## WHAT IS BEING ASKED
For the entries below, the result should be an exact transcription of the lines from the one with "Tick the select-all checkbox in header" up to and including the one with "has height=800, width=1280.", and only those.

(Stored data entries)
----------
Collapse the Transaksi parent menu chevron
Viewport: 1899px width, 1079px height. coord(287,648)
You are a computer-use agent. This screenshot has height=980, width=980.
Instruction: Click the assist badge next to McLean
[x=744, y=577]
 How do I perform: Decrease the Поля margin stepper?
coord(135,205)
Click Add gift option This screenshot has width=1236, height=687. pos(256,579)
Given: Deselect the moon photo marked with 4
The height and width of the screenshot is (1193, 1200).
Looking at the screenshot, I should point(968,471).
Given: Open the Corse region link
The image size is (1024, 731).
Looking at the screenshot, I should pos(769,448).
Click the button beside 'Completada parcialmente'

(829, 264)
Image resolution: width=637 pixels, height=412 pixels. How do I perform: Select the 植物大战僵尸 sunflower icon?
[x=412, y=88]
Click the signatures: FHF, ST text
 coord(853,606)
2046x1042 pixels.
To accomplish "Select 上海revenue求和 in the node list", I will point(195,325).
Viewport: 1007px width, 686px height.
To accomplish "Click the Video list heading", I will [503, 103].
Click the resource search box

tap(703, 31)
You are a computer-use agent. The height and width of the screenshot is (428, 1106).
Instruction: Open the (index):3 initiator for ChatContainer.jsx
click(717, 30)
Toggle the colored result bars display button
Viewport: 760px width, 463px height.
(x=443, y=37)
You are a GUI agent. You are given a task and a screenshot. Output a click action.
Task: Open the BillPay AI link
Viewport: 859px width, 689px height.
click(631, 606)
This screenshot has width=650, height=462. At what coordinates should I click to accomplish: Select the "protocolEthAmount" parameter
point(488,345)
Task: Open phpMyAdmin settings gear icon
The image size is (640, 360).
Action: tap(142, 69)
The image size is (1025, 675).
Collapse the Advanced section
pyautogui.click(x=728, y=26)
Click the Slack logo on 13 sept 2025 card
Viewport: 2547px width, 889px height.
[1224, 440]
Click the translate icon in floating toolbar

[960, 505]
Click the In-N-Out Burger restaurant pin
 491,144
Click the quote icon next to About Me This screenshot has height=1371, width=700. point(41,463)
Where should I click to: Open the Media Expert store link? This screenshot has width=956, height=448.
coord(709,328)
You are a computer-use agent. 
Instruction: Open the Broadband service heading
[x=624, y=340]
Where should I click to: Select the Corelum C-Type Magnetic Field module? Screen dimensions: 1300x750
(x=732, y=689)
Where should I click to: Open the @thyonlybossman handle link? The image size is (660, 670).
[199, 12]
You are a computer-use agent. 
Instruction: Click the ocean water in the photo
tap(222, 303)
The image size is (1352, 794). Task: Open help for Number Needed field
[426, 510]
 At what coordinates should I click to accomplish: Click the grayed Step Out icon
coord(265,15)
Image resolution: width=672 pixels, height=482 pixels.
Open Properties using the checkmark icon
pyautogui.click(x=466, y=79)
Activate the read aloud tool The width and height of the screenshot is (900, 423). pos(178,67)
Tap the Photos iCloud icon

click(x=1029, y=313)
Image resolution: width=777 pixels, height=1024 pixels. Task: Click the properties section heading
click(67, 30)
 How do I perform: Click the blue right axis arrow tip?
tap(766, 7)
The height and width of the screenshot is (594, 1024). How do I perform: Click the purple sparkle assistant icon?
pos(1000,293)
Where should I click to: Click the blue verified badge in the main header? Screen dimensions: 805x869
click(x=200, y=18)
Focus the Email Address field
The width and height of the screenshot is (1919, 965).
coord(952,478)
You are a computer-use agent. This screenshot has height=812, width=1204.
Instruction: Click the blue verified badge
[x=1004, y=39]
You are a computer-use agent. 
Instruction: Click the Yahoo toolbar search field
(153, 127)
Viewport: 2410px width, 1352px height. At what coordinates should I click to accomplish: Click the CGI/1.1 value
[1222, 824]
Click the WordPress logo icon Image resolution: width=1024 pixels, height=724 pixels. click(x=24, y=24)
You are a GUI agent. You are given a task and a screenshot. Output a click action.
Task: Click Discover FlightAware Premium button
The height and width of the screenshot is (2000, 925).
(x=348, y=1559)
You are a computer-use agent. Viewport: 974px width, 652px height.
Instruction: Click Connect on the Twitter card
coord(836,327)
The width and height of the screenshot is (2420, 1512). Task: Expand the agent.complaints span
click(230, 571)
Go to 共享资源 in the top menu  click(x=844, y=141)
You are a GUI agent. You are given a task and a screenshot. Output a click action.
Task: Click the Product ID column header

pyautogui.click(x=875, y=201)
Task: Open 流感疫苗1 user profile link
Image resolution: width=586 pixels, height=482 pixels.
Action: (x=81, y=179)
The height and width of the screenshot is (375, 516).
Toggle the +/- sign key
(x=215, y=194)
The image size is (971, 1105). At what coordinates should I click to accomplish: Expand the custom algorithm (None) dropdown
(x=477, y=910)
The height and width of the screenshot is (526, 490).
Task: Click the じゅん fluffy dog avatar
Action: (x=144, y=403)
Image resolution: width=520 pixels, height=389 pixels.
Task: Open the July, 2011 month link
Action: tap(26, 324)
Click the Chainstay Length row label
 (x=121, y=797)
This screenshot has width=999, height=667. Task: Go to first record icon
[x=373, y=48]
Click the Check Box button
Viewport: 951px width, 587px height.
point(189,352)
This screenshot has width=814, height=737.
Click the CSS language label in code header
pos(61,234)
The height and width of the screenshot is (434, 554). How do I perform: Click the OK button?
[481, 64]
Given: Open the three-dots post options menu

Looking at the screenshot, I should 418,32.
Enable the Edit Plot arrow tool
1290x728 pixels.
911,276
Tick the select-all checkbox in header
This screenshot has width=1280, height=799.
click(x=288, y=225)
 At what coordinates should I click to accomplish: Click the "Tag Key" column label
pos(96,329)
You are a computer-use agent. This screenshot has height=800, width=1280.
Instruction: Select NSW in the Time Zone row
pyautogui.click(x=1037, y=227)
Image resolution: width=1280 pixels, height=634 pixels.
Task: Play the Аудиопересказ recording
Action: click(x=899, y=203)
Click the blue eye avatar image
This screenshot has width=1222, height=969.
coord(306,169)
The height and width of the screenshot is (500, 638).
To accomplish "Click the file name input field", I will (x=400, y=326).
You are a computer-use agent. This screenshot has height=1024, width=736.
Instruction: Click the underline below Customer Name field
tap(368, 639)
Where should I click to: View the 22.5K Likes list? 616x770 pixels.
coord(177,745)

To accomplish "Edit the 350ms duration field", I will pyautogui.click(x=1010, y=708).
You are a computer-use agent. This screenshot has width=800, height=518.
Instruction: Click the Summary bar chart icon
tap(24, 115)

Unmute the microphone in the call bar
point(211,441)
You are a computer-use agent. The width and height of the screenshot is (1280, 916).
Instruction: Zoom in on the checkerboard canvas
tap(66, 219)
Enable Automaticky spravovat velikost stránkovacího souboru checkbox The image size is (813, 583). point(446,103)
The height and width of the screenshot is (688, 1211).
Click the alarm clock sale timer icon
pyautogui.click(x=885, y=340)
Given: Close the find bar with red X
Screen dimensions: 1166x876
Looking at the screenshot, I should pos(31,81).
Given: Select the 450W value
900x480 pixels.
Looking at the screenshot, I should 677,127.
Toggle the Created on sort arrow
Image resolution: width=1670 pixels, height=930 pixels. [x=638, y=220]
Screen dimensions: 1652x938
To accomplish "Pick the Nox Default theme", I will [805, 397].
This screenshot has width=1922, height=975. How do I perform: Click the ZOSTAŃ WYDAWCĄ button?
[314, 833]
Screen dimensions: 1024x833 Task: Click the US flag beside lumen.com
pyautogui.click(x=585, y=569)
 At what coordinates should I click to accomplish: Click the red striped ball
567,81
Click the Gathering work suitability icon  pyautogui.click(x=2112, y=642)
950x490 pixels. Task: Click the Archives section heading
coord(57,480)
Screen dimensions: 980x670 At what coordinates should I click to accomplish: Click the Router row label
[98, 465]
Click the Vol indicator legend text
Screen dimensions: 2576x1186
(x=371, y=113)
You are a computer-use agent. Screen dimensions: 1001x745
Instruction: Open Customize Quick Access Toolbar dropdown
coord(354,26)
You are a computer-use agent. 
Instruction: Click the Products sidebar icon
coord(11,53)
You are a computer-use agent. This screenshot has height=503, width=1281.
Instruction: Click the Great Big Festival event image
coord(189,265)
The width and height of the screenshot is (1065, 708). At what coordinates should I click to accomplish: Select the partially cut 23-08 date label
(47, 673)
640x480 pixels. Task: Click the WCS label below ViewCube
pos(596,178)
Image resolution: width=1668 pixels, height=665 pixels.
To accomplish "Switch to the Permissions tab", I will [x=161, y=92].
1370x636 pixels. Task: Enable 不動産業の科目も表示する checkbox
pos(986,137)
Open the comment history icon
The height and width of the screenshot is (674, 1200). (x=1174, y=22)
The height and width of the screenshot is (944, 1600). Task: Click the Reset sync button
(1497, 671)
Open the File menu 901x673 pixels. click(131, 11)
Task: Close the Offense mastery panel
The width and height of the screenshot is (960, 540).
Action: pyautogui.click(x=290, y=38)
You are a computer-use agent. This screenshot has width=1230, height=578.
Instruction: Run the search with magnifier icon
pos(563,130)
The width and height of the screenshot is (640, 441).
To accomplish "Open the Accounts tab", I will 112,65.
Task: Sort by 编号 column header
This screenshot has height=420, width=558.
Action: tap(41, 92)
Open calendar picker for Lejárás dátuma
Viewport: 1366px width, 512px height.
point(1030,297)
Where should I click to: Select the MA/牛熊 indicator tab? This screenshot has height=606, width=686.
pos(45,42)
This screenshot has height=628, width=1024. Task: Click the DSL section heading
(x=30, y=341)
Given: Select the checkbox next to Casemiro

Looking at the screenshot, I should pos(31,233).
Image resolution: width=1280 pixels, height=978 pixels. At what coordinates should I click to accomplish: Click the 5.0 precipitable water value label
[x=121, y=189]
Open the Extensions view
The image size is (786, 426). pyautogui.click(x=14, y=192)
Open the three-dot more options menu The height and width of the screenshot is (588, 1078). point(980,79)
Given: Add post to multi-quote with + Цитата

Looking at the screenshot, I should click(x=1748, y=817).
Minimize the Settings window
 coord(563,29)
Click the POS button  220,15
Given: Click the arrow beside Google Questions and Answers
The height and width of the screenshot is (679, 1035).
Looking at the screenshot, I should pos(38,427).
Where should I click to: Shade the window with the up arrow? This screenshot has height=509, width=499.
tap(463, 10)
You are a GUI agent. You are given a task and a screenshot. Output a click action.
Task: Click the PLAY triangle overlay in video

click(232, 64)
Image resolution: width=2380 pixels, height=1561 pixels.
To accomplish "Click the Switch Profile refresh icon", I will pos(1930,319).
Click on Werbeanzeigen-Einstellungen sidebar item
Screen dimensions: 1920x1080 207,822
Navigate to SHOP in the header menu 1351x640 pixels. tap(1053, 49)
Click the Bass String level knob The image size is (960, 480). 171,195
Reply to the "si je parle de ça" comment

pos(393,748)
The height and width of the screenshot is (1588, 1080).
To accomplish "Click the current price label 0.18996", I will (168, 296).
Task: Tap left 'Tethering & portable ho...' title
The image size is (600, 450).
----------
## ANSWER SECTION
Tick the select-all checkbox in header
This screenshot has width=1280, height=799.
click(x=288, y=225)
 At what coordinates should I click to accomplish: Click the "Tag Key" column label
pos(96,329)
You are a computer-use agent. This screenshot has height=800, width=1280.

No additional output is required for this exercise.